Ground 3: Obviousness of Claim 1 over De Nijs in view of Schopflin and Mascarenhas 1998

• Prior Art Relied Upon: De Nijs (Patent 5,150,718), Schopflin (Patent 4,012,497), and Mascarenhas 1998 (a journal article).
• Core Argument for this Ground:
  • Prior Art Mapping: This ground leveraged the Patent Owner's broad claim construction from related litigation, under which "brachytherapy seed" was argued to encompass non-radioactive contraceptive implants. Petitioner argued De Nijs teaches a cylindrical polymer implant for delivering a contraceptive hormone. Schopflin teaches the benefit of adding a radiopaque marker, such as barium sulfate, to similar polymer implants to improve X-ray localization. Finally, Mascarenhas 1998 discloses a specific needle-based applicator designed to implant the Implanon® rod, a device Petitioner asserted is identical in construction and dimension to the implant described in De Nijs.
  • Motivation to Combine: A POSA would combine De Nijs and Schopflin to add a radiopaque marker to an implant, solving the known clinical problem of locating non-palpable implants for removal.
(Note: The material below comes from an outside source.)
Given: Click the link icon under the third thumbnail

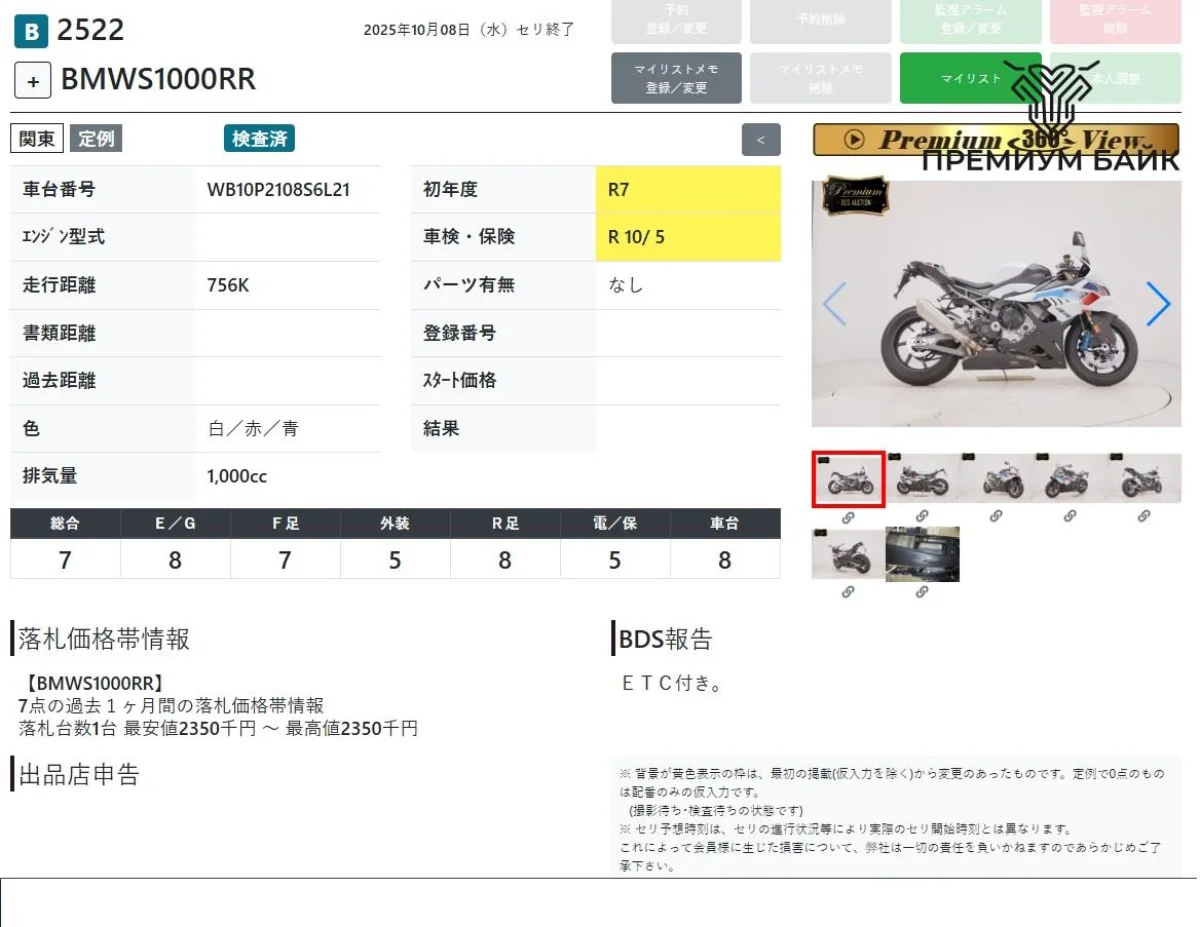Looking at the screenshot, I should pyautogui.click(x=996, y=517).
A POSA would then use the Mascarenhas applicator because it was specifically designed for the De Nijs-type implant, making the combination of all three references a straightforward solution for creating a trackable, implantable contraceptive device.
  • Expectation of Success: High, as all references operate in the same field of polymer drug-eluting implants and address complementary, well-understood functionalities with overlapping technical features.
• Additional Grounds: Petitioner asserted an additional obviousness challenge against claims 1-2 based on Crittenden in view of the ’008 patent (Patent 5,629,008), arguing that even if Crittenden did not anticipate the claims, it rendered them obvious.
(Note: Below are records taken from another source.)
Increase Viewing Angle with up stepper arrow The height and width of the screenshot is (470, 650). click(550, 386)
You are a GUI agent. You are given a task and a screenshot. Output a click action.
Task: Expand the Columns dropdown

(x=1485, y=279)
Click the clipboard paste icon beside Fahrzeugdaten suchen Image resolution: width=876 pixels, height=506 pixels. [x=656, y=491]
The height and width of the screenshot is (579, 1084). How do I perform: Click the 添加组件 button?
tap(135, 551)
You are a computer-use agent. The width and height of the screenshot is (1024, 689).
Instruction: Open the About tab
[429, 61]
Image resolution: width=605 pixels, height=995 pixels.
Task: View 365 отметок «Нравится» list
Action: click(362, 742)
4. Key Claim Construction Positions

• For the purposes of this IPR, Petitioner adopted the Patent Owner's broad claim constructions from parallel district court litigation, a position that was critical to the viability of Ground 3.
• "Brachytherapy" limitations: Petitioner argued these terms, consistent with the Patent Owner’s position, should be construed as names for the claimed objects and do not require the use of radioactive materials.
• "Target tissue" limitations: Petitioner likewise adopted the Patent Owner's position that this term does not require the implantation site to be the same as the drug's site of action, thereby encompassing contraceptive implants placed in an arm for systemic effect.

5. Key Technical Contentions (Beyond Claim Construction)
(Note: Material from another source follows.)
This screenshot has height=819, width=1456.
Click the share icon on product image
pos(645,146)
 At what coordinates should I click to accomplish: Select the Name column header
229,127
• Validity of Zamora as Prior Art: A significant portion of the petition was dedicated to preemptively arguing that Zamora is valid prior art under pre-AIA 35 U.S.C. §102(e). Petitioner asserted that Zamora is entitled to the earlier filing date of its provisional application because the claims of the Zamora patent are fully supported by the provisional’s disclosure. This technical-legal argument was central to establishing the patent-defeating effect of Zamora as asserted in Ground 2.

6. Arguments Regarding Discretionary Denial

• Petitioner argued that discretionary denial would be inappropriate because the asserted grounds were not cumulative and relied on prior art not considered during the original prosecution of the ’193 patent. It was noted that Crittenden and Schopflin were never cited during any related prosecution. While other references were cited in related applications, none of the proposed grounds were previously considered during prosecution of the ’193 patent itself, weighing against denial under §325(d).

7. Relief Requested

• Petitioner requested institution of an inter partes review and cancellation of claims 1-2 of the ’193 patent as unpatentable under 35 U.S.C. §§ 102 and 103.